It is a Middle Persian word referring to a market. The significance of bazaar in the Iranian culture is highlighted by its traditional roots in the Persian language borrowed all around the world.

In Iran, there are two types of bazaars:

Periodic bazaars and permanent bazaars

The former are often temporary. These bazaars are held once a week, month or year. This type of bazaar does not have any special architectural style or spaces with specific structures. They are often held to offer non-industrial and domestic products such as dairy products or artifacts fabricated by people. Despite the modern development, these bazaars have persisted to this day in Iran, where some cities offer traditional bazaars as major tourist attractions.

For instance, the annual bazaar of Ardehal in Mashhad is held every year during Ghalishuyan, a key ritual event held in the city for washing carpets.

Targeted visits to such traditional bazaars in tourist programs can provide an opportunity for direct dialogue with the public and local communities. These bazaars are not as formal and dull as permanent bazaars, since they build a more friendly relationship between store-keepers and customers. The main profession of store-keepers in periodic bazaars is not sales business. They are rather artists, ranchers or farmers who have come to offer their products to bazaar.
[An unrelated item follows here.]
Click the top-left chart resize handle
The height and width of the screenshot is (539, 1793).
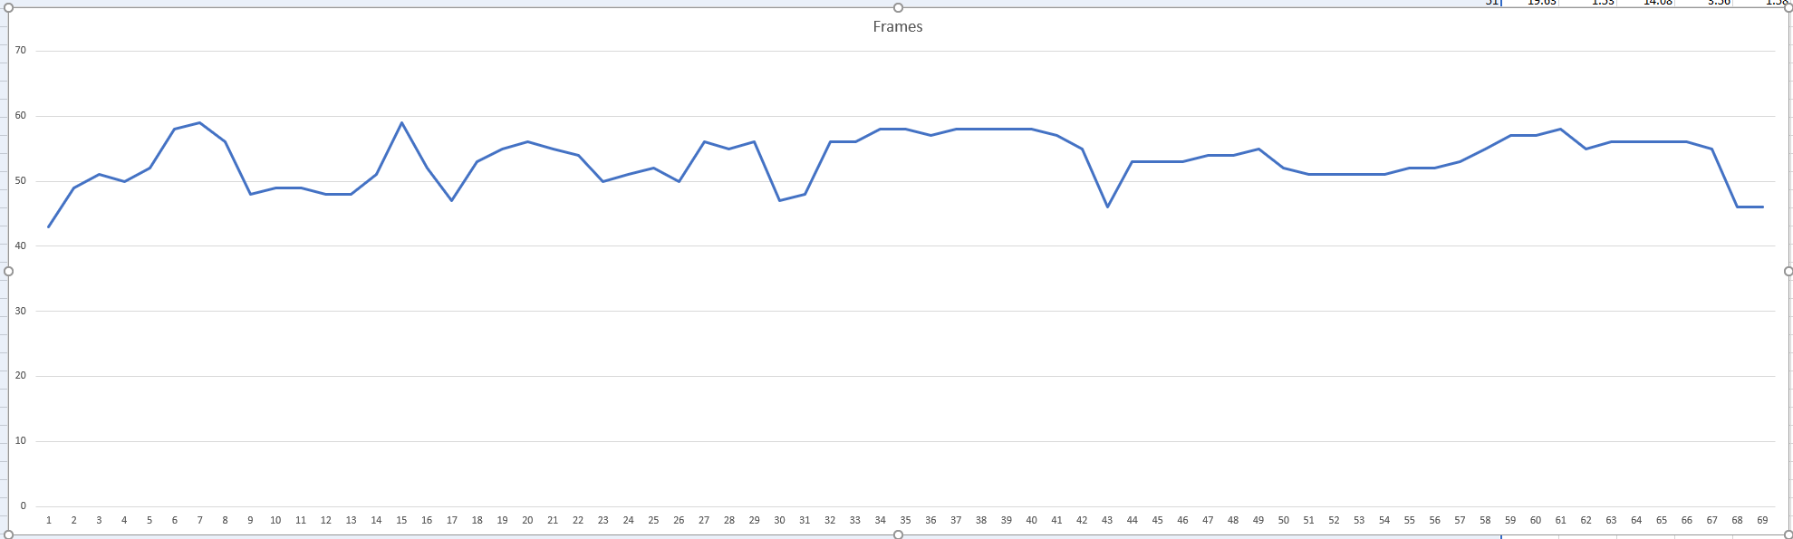8,7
The second type involves permanent bazaars. It dates back to the Neolithic era when humans became sedentary in Iran.

In ancient and historical documents, Iran has been frequently mentioned together with its bazaars and the unique architectural style. For example, the documents refer to organized trade roads and bazaars developed along the way. During the Parthian era, Iran stood on the trade route between India/China and Mesopotamia/Byzantine, leading to Iranian progress in business and industrial transactions. The progress expanded separate independent bazaars each assigned to a specific product.

During the Sassanid era, bazaars emerged in the urban structure and development, finding their ordinary appearance these days. The technical term applied to these bazaars in urban development is spine. That is because a bazaar began at the city gate and stretched to the center, evoking a kind of spine throughout the general plan of the city.

This approach to bazaar development was adopted until the Islamic era, and has continued to some extent until today.

In the Islamic era, bazaars were regarded as the economic lifeline providing a space to display the legitimacy of the government right at the city gates, pointing to a route where the newcomers could arrive at city center, headquarters and the Imperial Palace. In fact, bazaar functioned as an arrow to any newcomer heading to the main attraction sight of the city. Along this road, a bazaar exhibited everything the city had to offer.

It is completely clear that in any society, the stability of any kingdom depends on economic stability, showcased to the public in the bazaar.

Many Iranian tourist attraction cities such as Isfahan, Qazvin, Shiraz and Kerman house such bazaars. For example, the bazaar in Naqsh-e Jahan Square began from the Safavid gates and passed by majestic mosques, depicting the religious power in the royal palace (Ali Qapu).

Since all institutions such as schools, tekyehs, Hussainiyas, etc. require an economic basis for survival, they often housed traditional bazaars. For example, Tabriz Great Bazaar has been listed by UNESCO owing to its curious features, entailing 10 mosques and nineteen religious schools.

This has been dubbed as the world’s longest indoor bazaar and the most complete social organization among Iranian bazaars.